Mereka yang berjuang walau kesakitan
Sesuatu yang dipersatukan
Tuhan tak dapat dipisahkan manusia. Seringkali kita menyebutnya jodoh. Ketika
berlari, selalu tertuju ke arah yang sama. Ketika mencoba untuk pergi, selalu
kembali ke jalan yang sama. Semua berputar dan berotasi, konsep jodoh sendiri
semakin tereksplorasi. Katanya, jodoh berarti miliki banyak kesamaan. Katanya,
jodoh berkaitan dengan hilangnya perbedaan. Dan katanya lagi, jodoh adalah soal
memiliki seutuhnya. Jika itulah yang berarti jodoh, lantas bagaimana mereka
yang jelas-jelas berbeda?
Jatuh cinta menimbulkan
banyak rasa juga tanya. Ada yang bertemu, begitu mudah jatuh cinta, lalu
kemudian memiliki. Ada yang tak sengaja bertemu, menjalin persahabatan, lalu
saling mencintai. Ada lagi yang tak pernah rencanakan apapun, tapi tiba-tiba jatuh
cinta, namun terhalang untuk memiliki— karena perbedaan agama.
Pernahkan kita melirik
sedikit pada jiwa-jiwa yang jatuh cinta walau berbeda? Seberapa besarkah
perjuangan yang mereka lakukan hanya untuk merasakan jatuh cinta layaknya
pasangan normal lainnya?
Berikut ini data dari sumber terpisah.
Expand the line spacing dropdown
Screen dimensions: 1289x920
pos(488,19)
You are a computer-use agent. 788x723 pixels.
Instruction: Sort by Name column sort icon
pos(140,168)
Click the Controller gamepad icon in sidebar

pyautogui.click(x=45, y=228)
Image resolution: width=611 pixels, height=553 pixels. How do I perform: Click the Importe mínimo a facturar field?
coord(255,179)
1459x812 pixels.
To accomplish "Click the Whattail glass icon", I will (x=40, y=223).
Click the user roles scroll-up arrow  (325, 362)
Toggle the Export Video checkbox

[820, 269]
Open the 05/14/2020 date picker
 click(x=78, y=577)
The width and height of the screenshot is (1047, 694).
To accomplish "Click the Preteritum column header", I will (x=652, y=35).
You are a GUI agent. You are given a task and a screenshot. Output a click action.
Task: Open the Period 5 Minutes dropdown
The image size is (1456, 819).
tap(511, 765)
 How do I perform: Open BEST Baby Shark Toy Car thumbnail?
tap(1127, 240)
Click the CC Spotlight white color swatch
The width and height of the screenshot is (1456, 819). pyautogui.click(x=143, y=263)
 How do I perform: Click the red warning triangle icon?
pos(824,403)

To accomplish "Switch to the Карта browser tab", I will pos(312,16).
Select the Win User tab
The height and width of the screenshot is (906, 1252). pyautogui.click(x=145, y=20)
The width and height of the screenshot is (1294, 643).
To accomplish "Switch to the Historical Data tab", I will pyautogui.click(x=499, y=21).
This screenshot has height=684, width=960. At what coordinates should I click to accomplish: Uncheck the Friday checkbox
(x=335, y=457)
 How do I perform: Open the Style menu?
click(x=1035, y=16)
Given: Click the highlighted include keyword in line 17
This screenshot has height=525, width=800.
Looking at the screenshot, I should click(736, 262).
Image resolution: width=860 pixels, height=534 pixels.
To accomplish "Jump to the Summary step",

Mereka kadang terpojokkan, oleh perbedaan yang katanya
sulit disatukan; norma agama... sesuatu yang sudah menjadi patokan dan tak
mampu lagi ditawar. Mereka berbeda tapi masih berjuang, mereka temukan banyak
luka tapi berusaha tak terlihat kesakitan.
Ketika yang lain sibuk
mencumbu tanpa pernah mengerti arti cinta yang sesungguhnya, mereka sibuk
mengeja dan merapal doa yang sama; meskipun diucapkan dengan bahasa yang
berbeda. Dalam setiap sujud, dalam setiap lipatan tangan, dalam setiap sentuhan
Al-Quran, dan dalam setiap sentuhan Alkitab— mereka saling mendoakan, meskipun
tahu segalanya tak memungkinkan.
Segalanya terlewati dengan
cara yang berbeda, apakah salah mereka? Hingga dunia menatap mereka layaknya
penjahat kecil yang pasti bersalah dan tak berhak untuk membela diri. Apa salah
mereka, jika mereka sama-sama mengenal Tuhan walaupun memanggilNya dengan
panggilan berbeda?
Jika Tuhan inginkan sebuah
penyatuan, mengapa Dia ciptakan perbedaan? Apa gunanya cinta dan Bhinneka Tungga Ika jika semua hanya abadi dalam ucapan bibir semata?